Este conceptualismo é mais que realidade; é Real, absoluto e é mais que necessário; é imprescindível no pensar a humanitarista assistência ao Idoso, permitindo que ele continue a viver as suas experiências confiadamente, em liberdade e autonomia numa ambiência de qualidade tão boa quanto possível.

Compreender o Idoso é uma problemática de perspectivas e é uma das nobres missões do médico geriatra. Há porém dificuldades.

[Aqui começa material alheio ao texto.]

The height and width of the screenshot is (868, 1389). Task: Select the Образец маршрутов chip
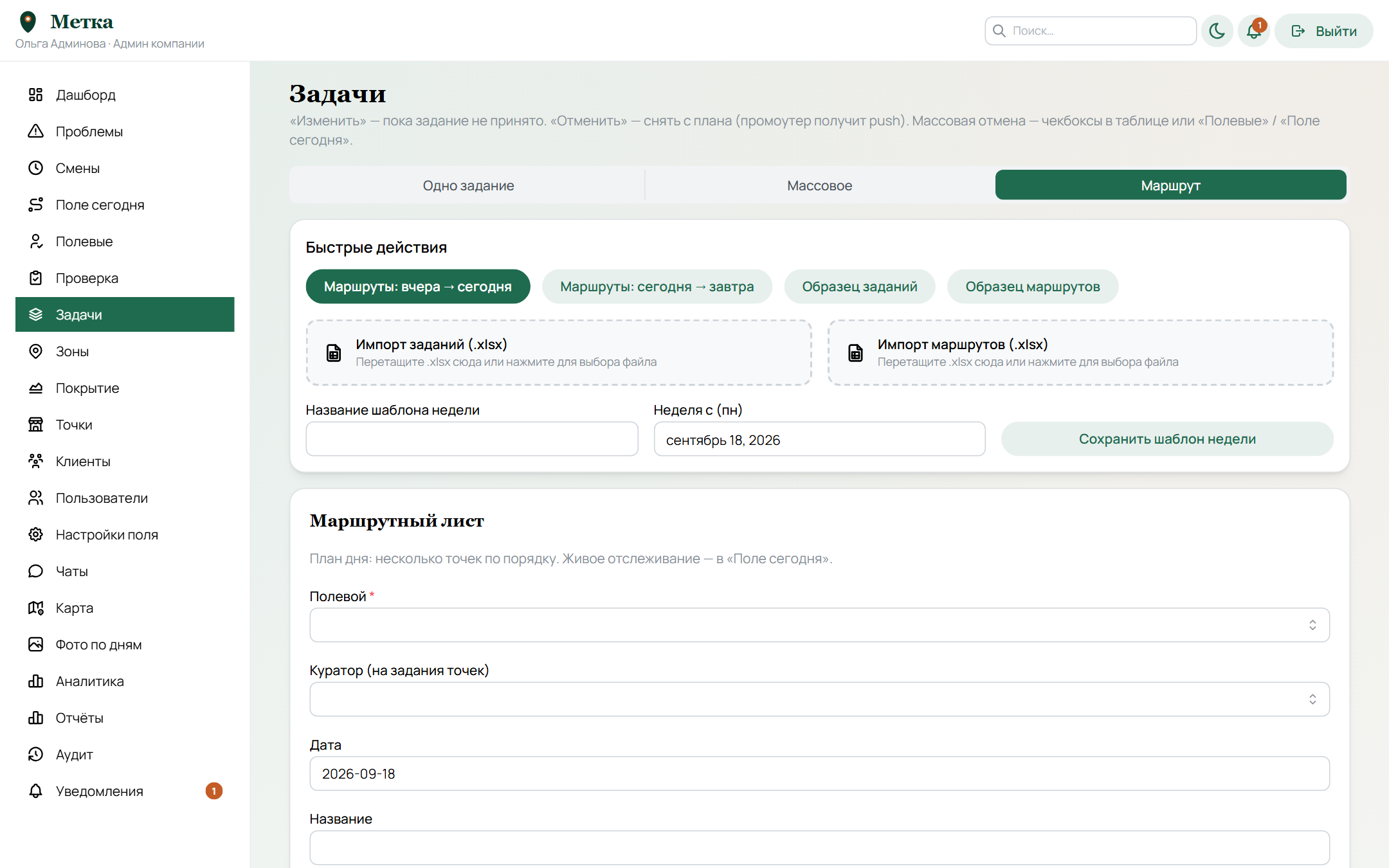1032,286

Porque não é exequível deslocar as vivências do Idoso, fixado no passado, para o tempo presente no qual ele não se revê e encontra desorientação temporo-espacial, tempo incompatível com o seu misoneísmo, com as suas dificuldades adaptativas e a sua bradipsiquia, teremos de ser nós, médicos e cuidadores a deslocarmo-nos aos seus ambientes passados; aqui haverá encontro, entendimento, prazer restituído, vivência gratificante, melhoria dos seus défices psicológicos. Para tanto dispomos de dois instrumento primordiais que são mais “psicomatéria” que matéria prima concreta; eles aproximam-nos do Idoso e permitem que ele revivencie o seu tempo através de diálogo que preencherá algumas horas do seu dia. São eles a música e a fotografia desta época. Esta música, para o idoso não é som para os ouvidos, não é som escrito em pauta; é principalmente sensações, alegrias, paixões, melancolias, erotismo, factualidades, vivências, reminiscências inconscientes agora consciencializadas, reocupações, VIDA. A fotografia dos tempos e dos espaços em que o Idoso se situou são também óptimos auxiliares de revivescências.

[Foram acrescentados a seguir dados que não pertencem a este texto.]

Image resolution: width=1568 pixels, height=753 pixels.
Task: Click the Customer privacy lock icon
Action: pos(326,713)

O diálogo que resultará destas diligências deverá ser iniciado espontaneamente pelo Idoso e que nunca seja esquecido que dialogar é mais saber ouvir que saber dizer; devemos permitir que o Idoso mitigue a sua necessidade de falar, o que lhe mobilizará a cognição, a memória, a afectividade e também a motricidade.

Percepcionaremos a época e o espaço nos quais o Idoso se fixou não só pela informação de familiares, mas também pelo que o Idoso diz, pelas suas reminiscências e lamentações, e ainda pelos auxílios histórico, geográfico, cultural e o dos “usos e costumes”. Estas terapias, em alguns casos, recuperam para o Idoso tempos mais aproximados pela paulatina memorização das suas vivências, a partir da época em que se fixou para a actualidade; oferecem-lhe qualidade de vida existencial, menor sofrimento e melhores performances comportamentais. Beneficiam também o cuidador protegendo-o da “síndrome burnout”.

A senilidade não deve continuar a ser involução que isola; terá de ser desenvolvimento que socializa, terá de ser encontro, contemplação, humanização. Afinal onde se encontra a força do Ser Humano? Será só no impulso inconsciente inicial para a existência ou será também no desenvolvimento da Vida existencial?

A decadência relacionada com o senescer é principalmente biológica, não é a da verdadeira dimensão do Ser Humano – a espiritual, que é a sua Essencialidade.  Sejamos conscientes de nós próprios.